§ **Reading text**:

════════════════════

Seawright is another decision dealing with a home office. That case involved a business that services clients' electrical equipment at the clients’ places of business. Administrative functions for the business were undertaken in the home office space which had four desks and computers. The issue was whether the home office should be in the commercial property class. The Board noted that home based offices are becoming more and more common and states, at paragraphs 33 and 38:

The Board would suggest that the issue is one of the scale of and nature of the activity undertaken in a residential property. At one end of the scale might be a desk and computer in one corner of the living room used, as with the phone, primarily for household activities but occasionally for work related functions. The Board would have difficulty in finding such a use as being not a normal component of a residential property. At the other end of the scale might be a fully functional office, such as… that of a lawyer, a doctor or an accountant, with non-resident employees, a separate entrance, separate client parking and signage visible from the road. The Board would have difficulty finding such a use as being a normal component of a residential property.

════════════════════

§ **Problems and tasks**:
a – Summarize the Seawright home office text in two sentences.
b – Please copy out the part of the Seawright home office text that opens with the words containing "The Board would suggest" and closes with "being a normal component of a residential property.".

════════════════════

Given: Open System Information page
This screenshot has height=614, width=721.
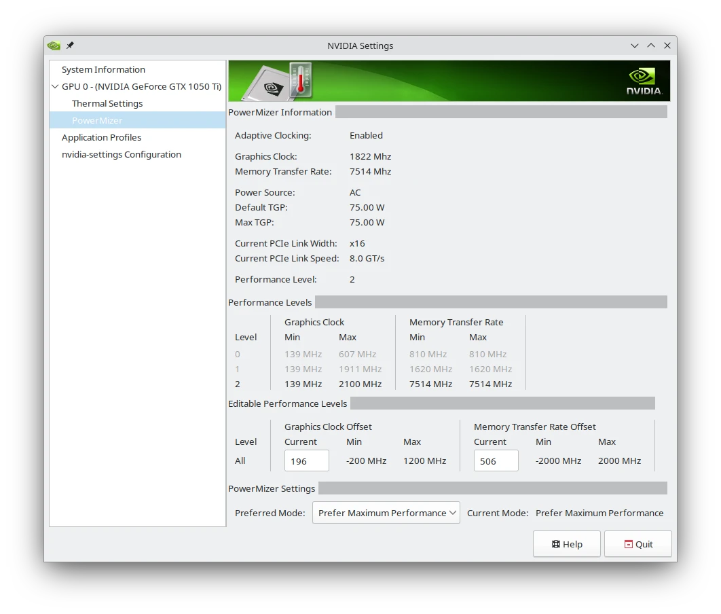Looking at the screenshot, I should pyautogui.click(x=103, y=69).
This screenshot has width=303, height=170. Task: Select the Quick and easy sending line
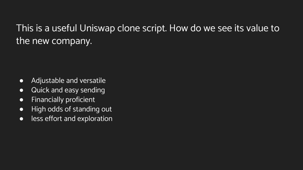[x=68, y=90]
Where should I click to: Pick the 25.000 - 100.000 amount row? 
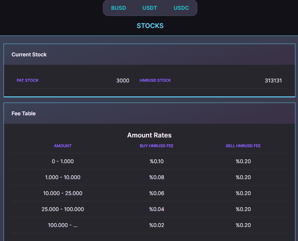[x=63, y=209]
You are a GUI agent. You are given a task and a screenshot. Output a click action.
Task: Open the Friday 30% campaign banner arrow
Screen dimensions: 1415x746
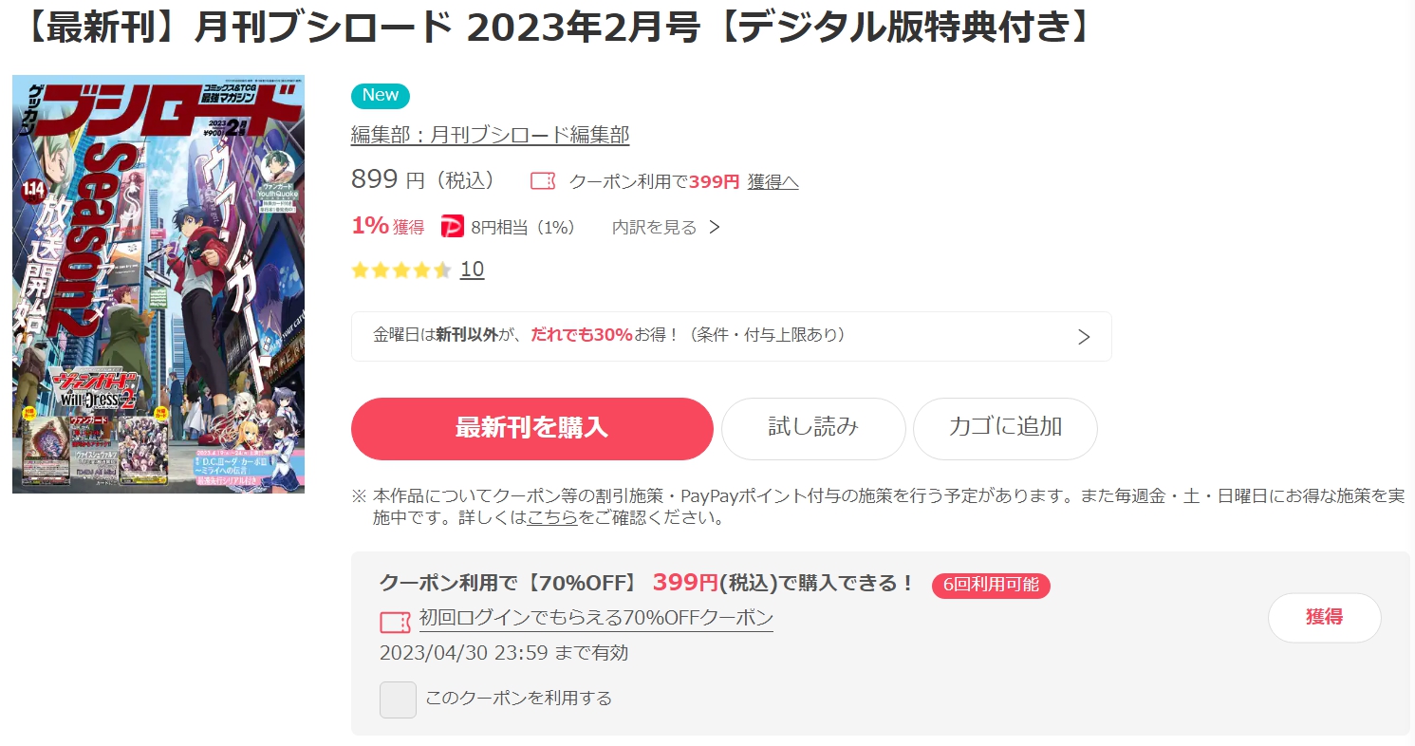[x=1084, y=337]
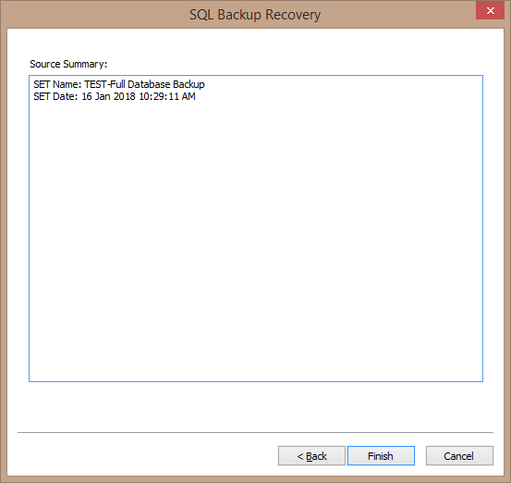Click the Finish button
This screenshot has height=483, width=511.
381,455
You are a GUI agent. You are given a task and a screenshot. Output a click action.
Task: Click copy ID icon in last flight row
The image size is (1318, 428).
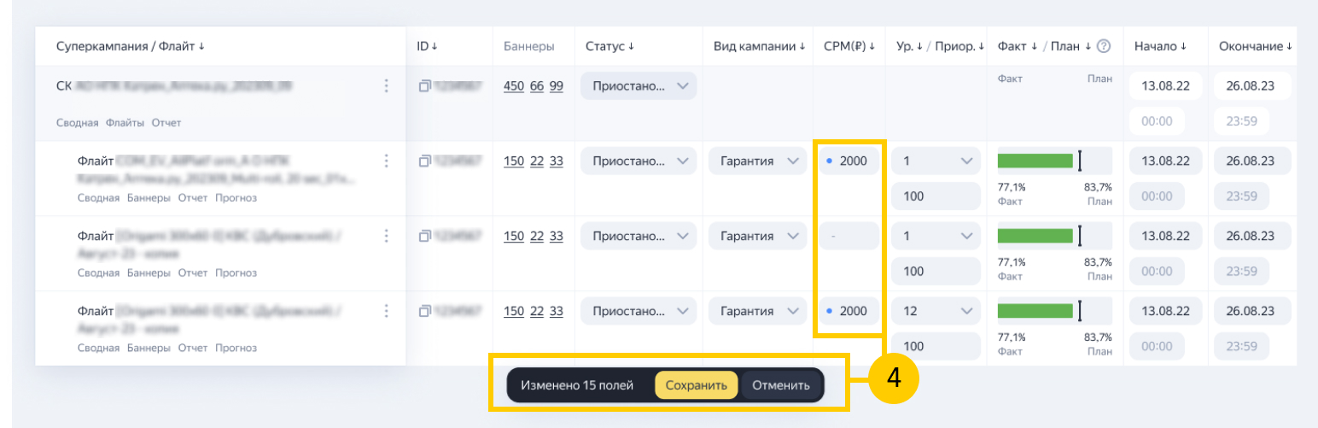pos(424,311)
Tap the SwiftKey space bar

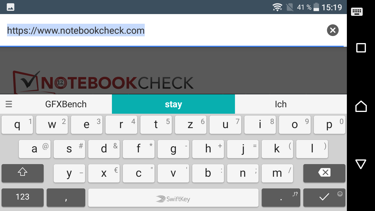(x=173, y=197)
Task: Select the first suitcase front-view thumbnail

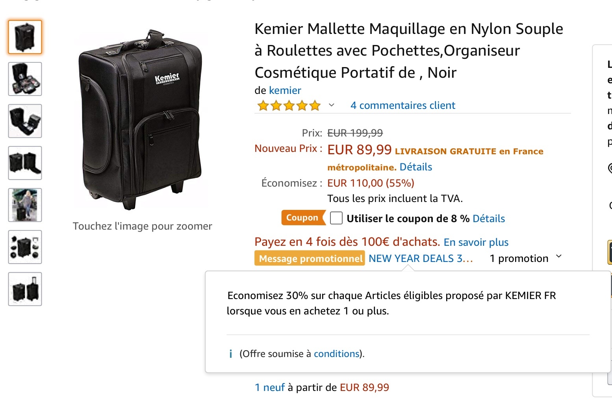Action: pos(25,37)
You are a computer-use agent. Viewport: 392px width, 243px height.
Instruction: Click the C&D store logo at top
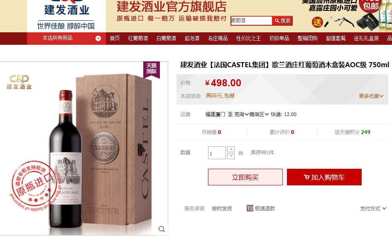[66, 15]
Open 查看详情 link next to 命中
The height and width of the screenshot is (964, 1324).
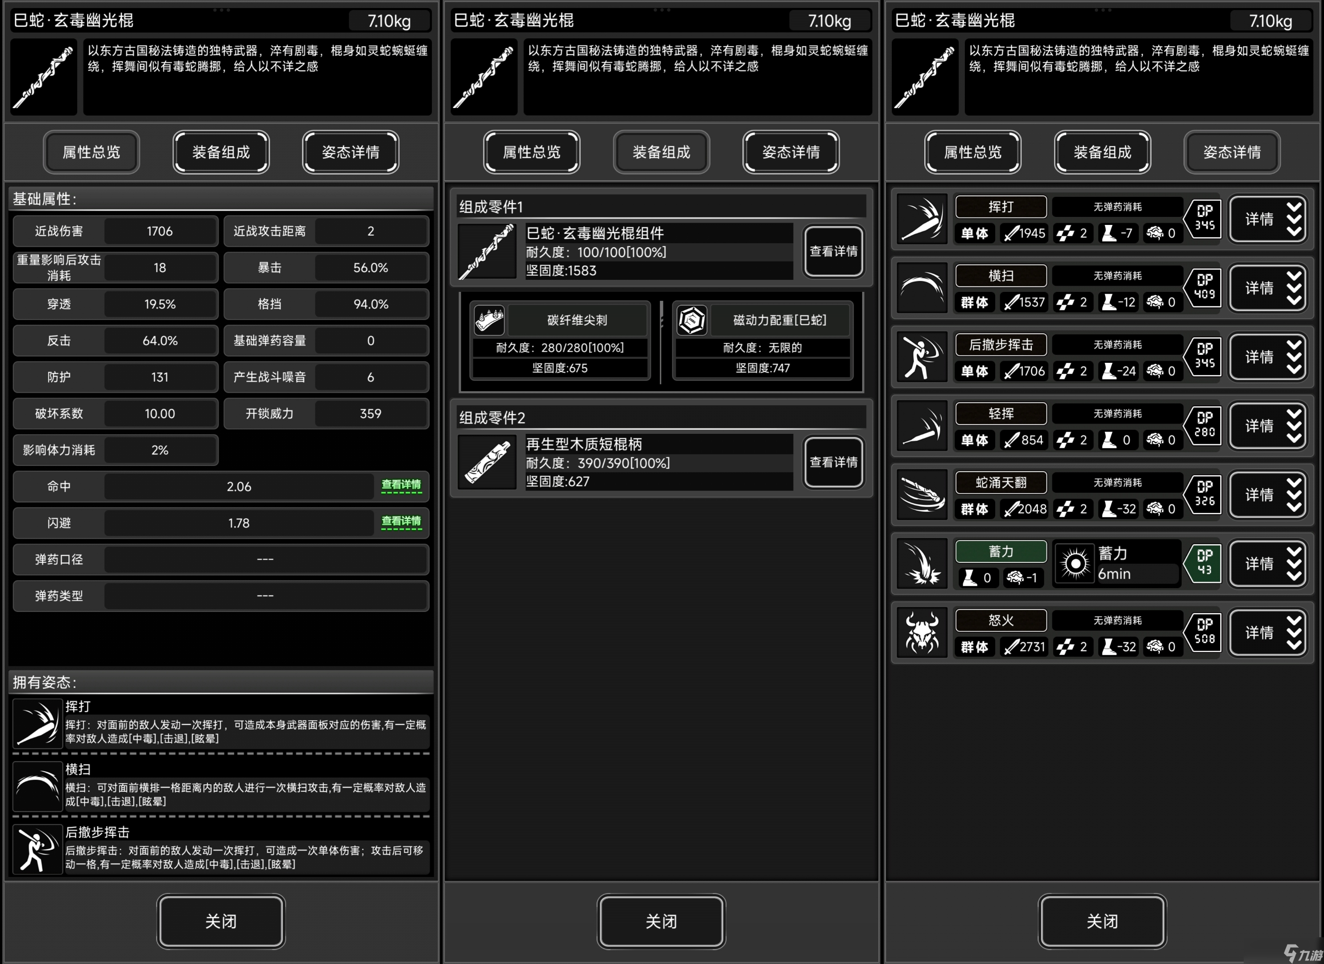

════════════════════

§ **Answer list**:
a – Seawright concerned a business that services clients' electrical equipment at the clients' places of business and handles its administrative work in a home office with four desks and computers; the issue was whether that office should be in the commercial property class. The Board suggested the issue is the scale and nature of the activity: it would have difficulty finding an occasionally used desk and computer in a living room corner to be not a normal component of a residential property, and difficulty finding a fully functional office with non-resident employees, a separate entrance, client parking and visible signage to be a normal one.

b –
The Board would suggest that the issue is one of the scale of and nature of the activity undertaken in a residential property. At one end of the scale might be a desk and computer in one corner of the living room used, as with the phone, primarily for household activities but occasionally for work related functions. The Board would have difficulty in finding such a use as being not a normal component of a residential property. At the other end of the scale might be a fully functional office, such as… that of a lawyer, a doctor or an accountant, with non-resident employees, a separate entrance, separate client parking and signage visible from the road. The Board would have difficulty finding such a use as being a normal component of a residential property.